I wonder how wide spread dislike of "auto" is in c++ (I've seen that a few places) when the equivalent type inference has become fairly standard and preferred in other languages like C#, Rust, Go, etc...
I'd avoid the second example since you'd need to know the return type of selectCarById to know what the actual type that will be returned is (the name doesn't help, it might return something like, say, a "ref<Car>" or something like that - e.g. in a game engine i worked on a couple of years ago all resource pointers were passed around encapsulated in a special template that handled automatic resource management - methods would still be called something like "GetMesh" but what you'd get wouldn't be a "Mesh" but a "TResRef<Mesh>", however since in other places in the engine you'd work with "raw" Mesh types, unless you knew what GetMesh returned - which could be the case for, e.g., some programmer that normally worked with at a completely different subsystem with its own rules - you'd might expect a "auto mesh = foo->GetMesh()" to be a "Mesh" but instead it is "TResRef<Mesh>").
I sometimes see people stating exactly this, but then writing:
`doSomethingToACar(selectCarById(carId));`
Kind of weakens the argument. I'm not sure what's the best approach, but I'm usually ok with autos even when the type is not explicitly known - when reading code, I do not really need to know what exact type a variable has ("it's a car, goddamnit, it says so in the name!"), just how it's used (and then meaningful function names become very important).
Traditionally C++ code is often considered harder to read than code in these other languages, and the "excessive" use of 'auto' does not make understanding code easier. Still, according to my observations the split in opinions on this is about 50/50; mine is that the use of 'auto' improves the "genericity" of code (on par with the use of templates) and its amenability to refactoring with less chance to make a mistake. As to the readability of code, it also improves due to not having to repeat yourself as often - as long as the names of the variables remain self-describing or are clear from the context.
I'd also say that using auto makes your code easier to read, especially when you are the user of generic code. Looping through a vector where you need to keep track of the iterator, for example.
for(auto iter = vec.begin(); iter!=vec.end(); iter++)
for(std::vector<project_namespace::class_name>::iterator iter = vec.begin(); iter!=vec.end(); iter++)
Yeah, this is exactly what i dislike - unless the declaration of "vec" is somewhere close by (and assuming it isn't itself "auto" :-P) you have no idea what "i" is.
Especially when that "auto i : vec" should have instead been "auto& i : vec" or "const auto& i : vec" and now you are at best wasting cycles and at worst writing to copies that will soon be discarded, ending up with a bug that can be very hard to spot.
I love the idea of auto range-based iteration but it's full of warts like the one you mention. Recently I found myself wanting an iterator over a combinatorial family.

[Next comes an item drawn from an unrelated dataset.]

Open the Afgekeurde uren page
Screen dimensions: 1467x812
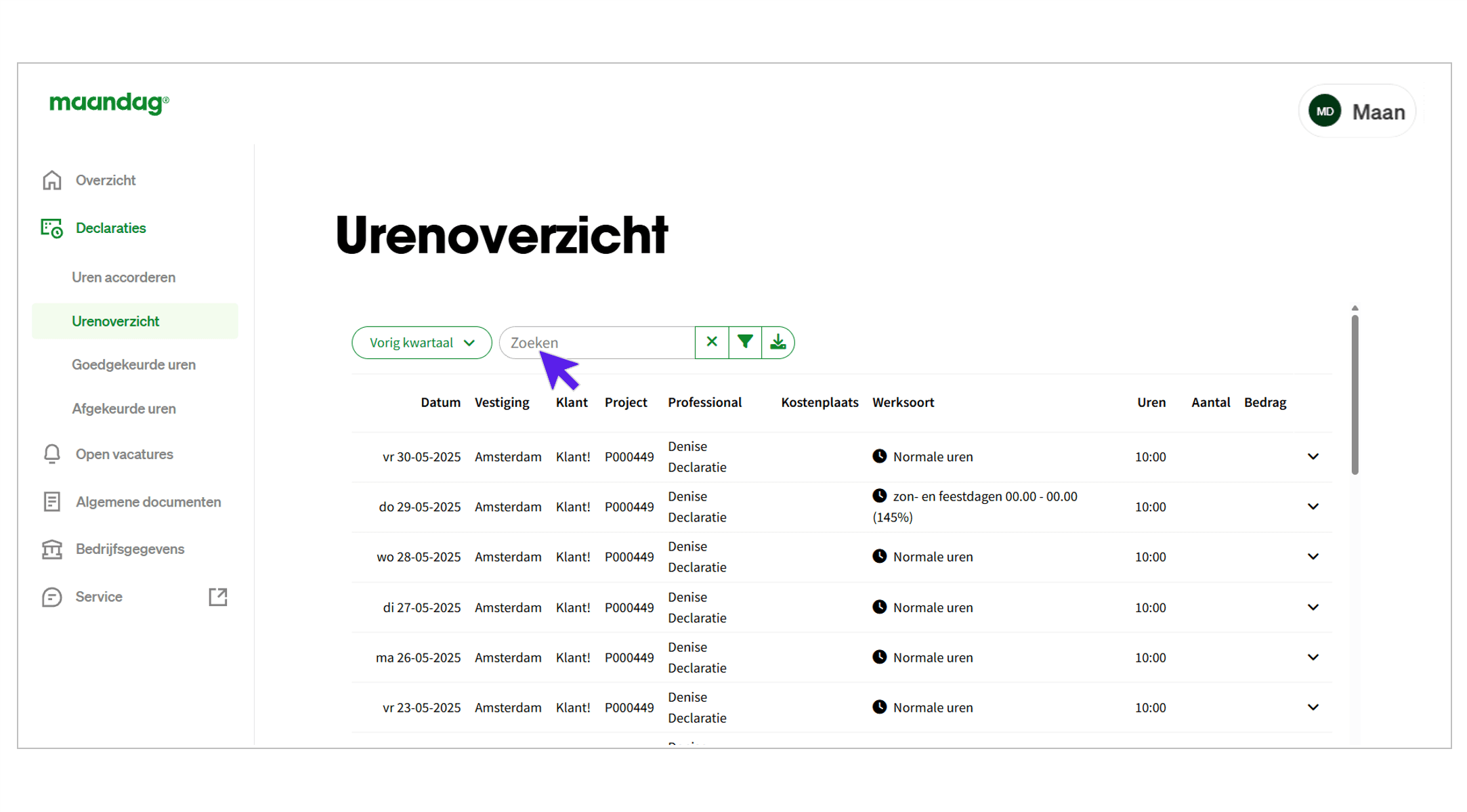tap(123, 408)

Generation of a single solution: 3 easy lines (calling on a few hundred lines of goofy math that actually describes the structure, but that's common to all of these approaches)
Writing a for-loop to fill a std::vector of solutions -- about 10 lines of a familiar stack-walking pattern which could confuse a novice.
Making a fake container that defines a begin() and end() along with a nested iterator class: about 20 lines of necessary boilerplate, another 20 lines to replicate the stack-walking, now sprinkled about the boilerplate. The novice is completely bewildered, so we add another 10-20 lines of comments to explain it.
So I have this strong urge to keep the first two implementations in place, just to provide a gentler ramp. But I won't use the code in the end, so it would only add maintenance overhead, so a lone tear rolls down my cheek as I delete the clear, readable code.
In python, this is often as easy as changing square brackets to parentheses to change a list comprehension into a generator.
I usually write auto &i : vec out of reflex, but left the reference part out into visually match what the parent had, with no reference. (But an iterator, so not having that issue.)
> Perhaps the people who dislike auto in C++ would also dislike the equivalent feature in other languages but they just happen to not work in them?
How do you reconcile that world view with the fact that people are shipping billions of line of codes that obviously work in languages where until recently you couldn't even write any type anywhere (JS, Python) ?
I'm not sure what is there to reconcile or even what world view you refer to. Personally i do not use these languages much and when i do it is usually very short code and looks very different to code i'd write in a language with static strong typing.
I don't think so. auto adds some more complications in C++ than var or let in other languages. Consider "const auto& a = x" vs "auto a = x". What exactly is the type of a? It depends.
Auto makes it harder to know the type in question, if C++'s auto is slightly more cryptic than var or let in other languages, doesn't really matter that much if what you dislike is not knowing the type in question in the first place.
But honestly i can only talk about me here, i can't guess why some imaginary other developer who dislikes a feature does dislike it.
I think it was welcomed with open arms by less experienced devs because it made code easier to compile, and rightly so. C++'s compiler messages are off-putting.
For others, it was worrisome because it made code easier to compile, and rightly so. If it complies it doesn't mean it's correct.